■ INSTRUCTIONS FOR THE TASK
Which lines in the rows below contain the string "PRESENT"? Gather all of them and copy each one out in full.

■ MATERIAL FOR THIS EXERCISE
------------------------------------------------

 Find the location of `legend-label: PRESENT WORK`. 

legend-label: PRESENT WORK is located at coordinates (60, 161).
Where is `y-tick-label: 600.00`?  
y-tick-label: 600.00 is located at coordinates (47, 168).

------------------------------------------------

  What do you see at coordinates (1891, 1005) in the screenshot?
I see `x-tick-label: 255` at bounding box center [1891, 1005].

------------------------------------------------

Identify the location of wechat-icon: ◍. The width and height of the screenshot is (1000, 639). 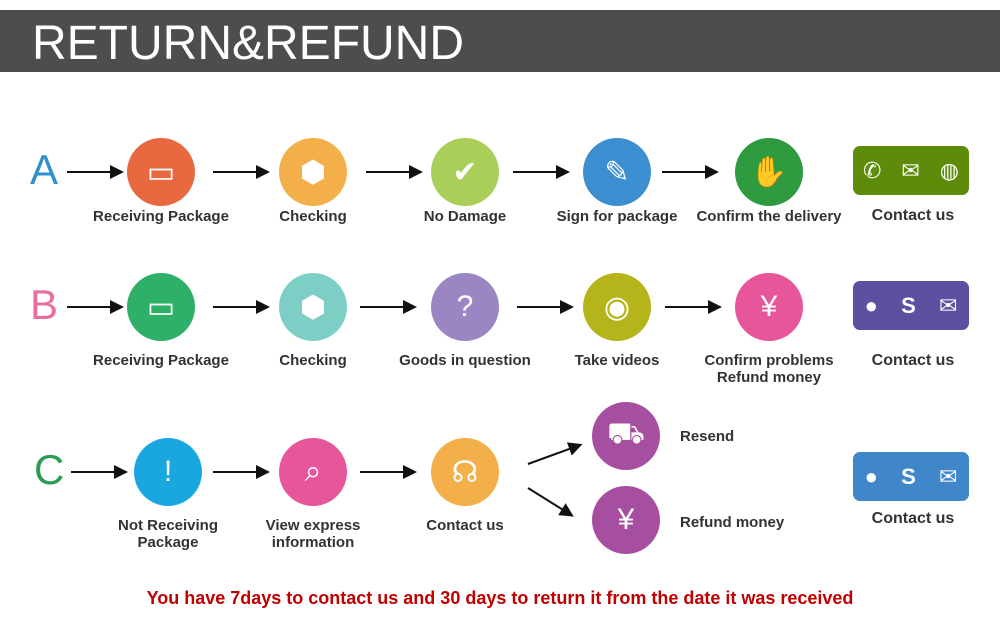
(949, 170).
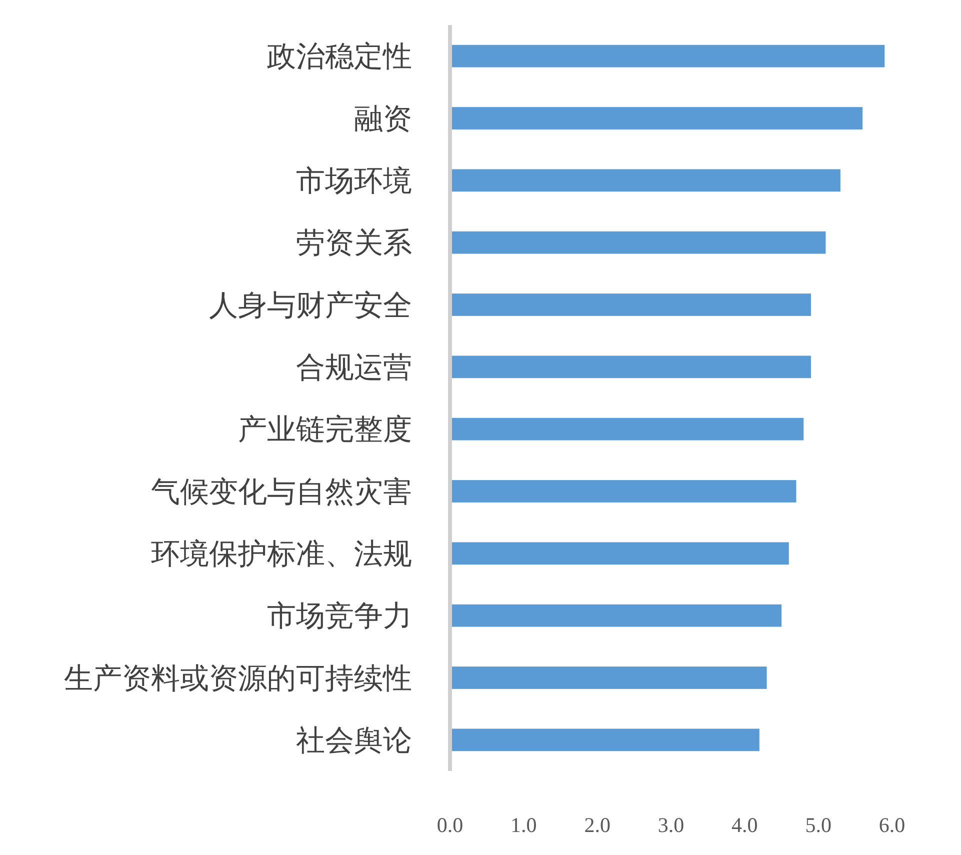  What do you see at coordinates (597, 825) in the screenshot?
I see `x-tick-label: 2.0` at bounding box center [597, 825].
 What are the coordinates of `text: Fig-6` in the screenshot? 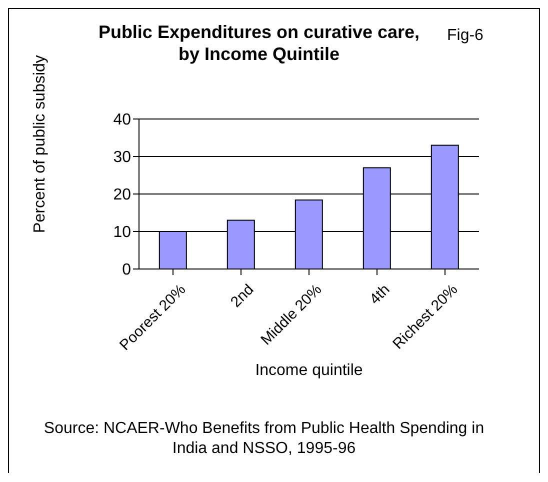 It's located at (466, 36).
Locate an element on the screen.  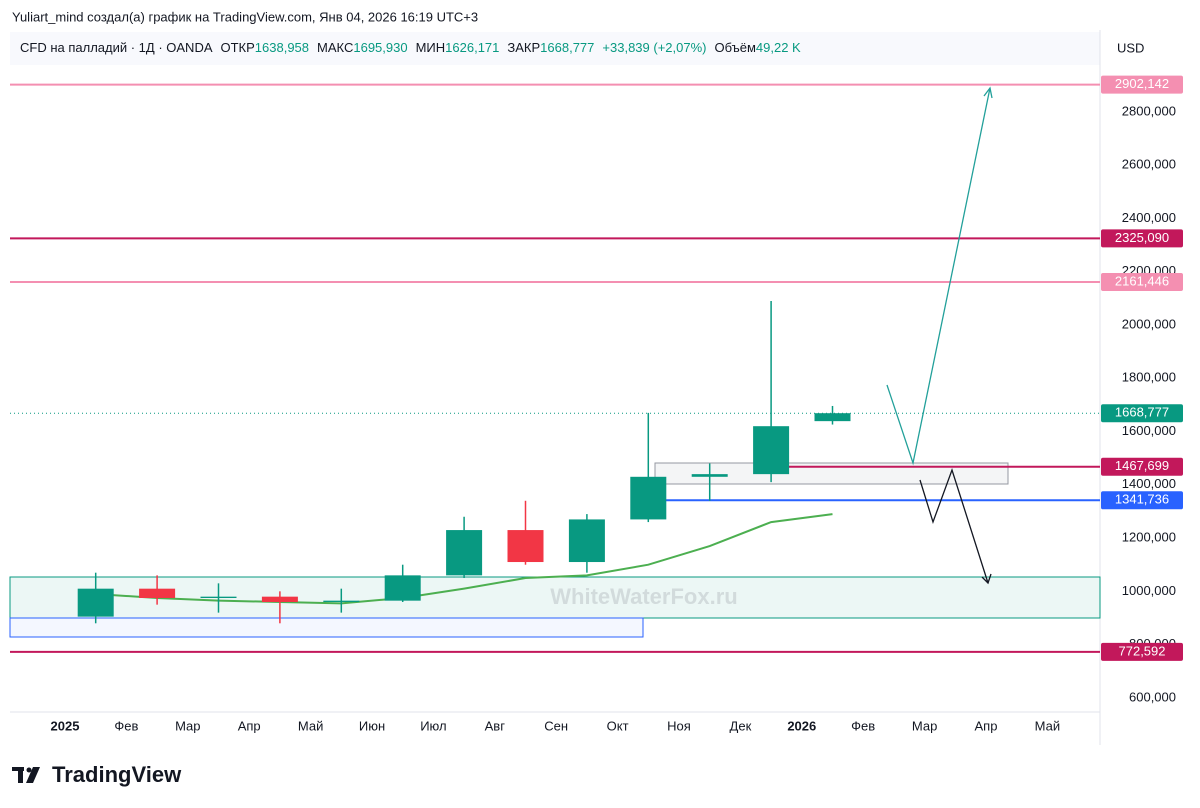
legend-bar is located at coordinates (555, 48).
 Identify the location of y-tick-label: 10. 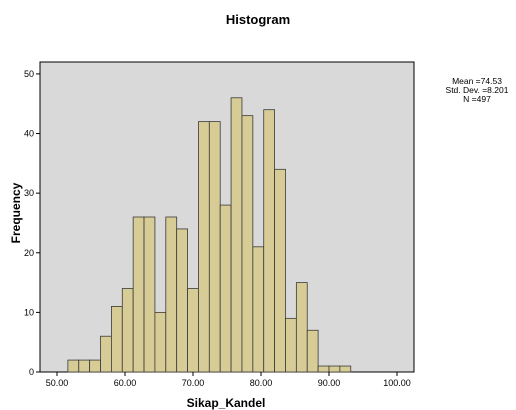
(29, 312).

------------------------------------------------

■ REPLY
 Find the location of `legend-label: PRESENT WORK`. 
legend-label: PRESENT WORK is located at coordinates (60, 161).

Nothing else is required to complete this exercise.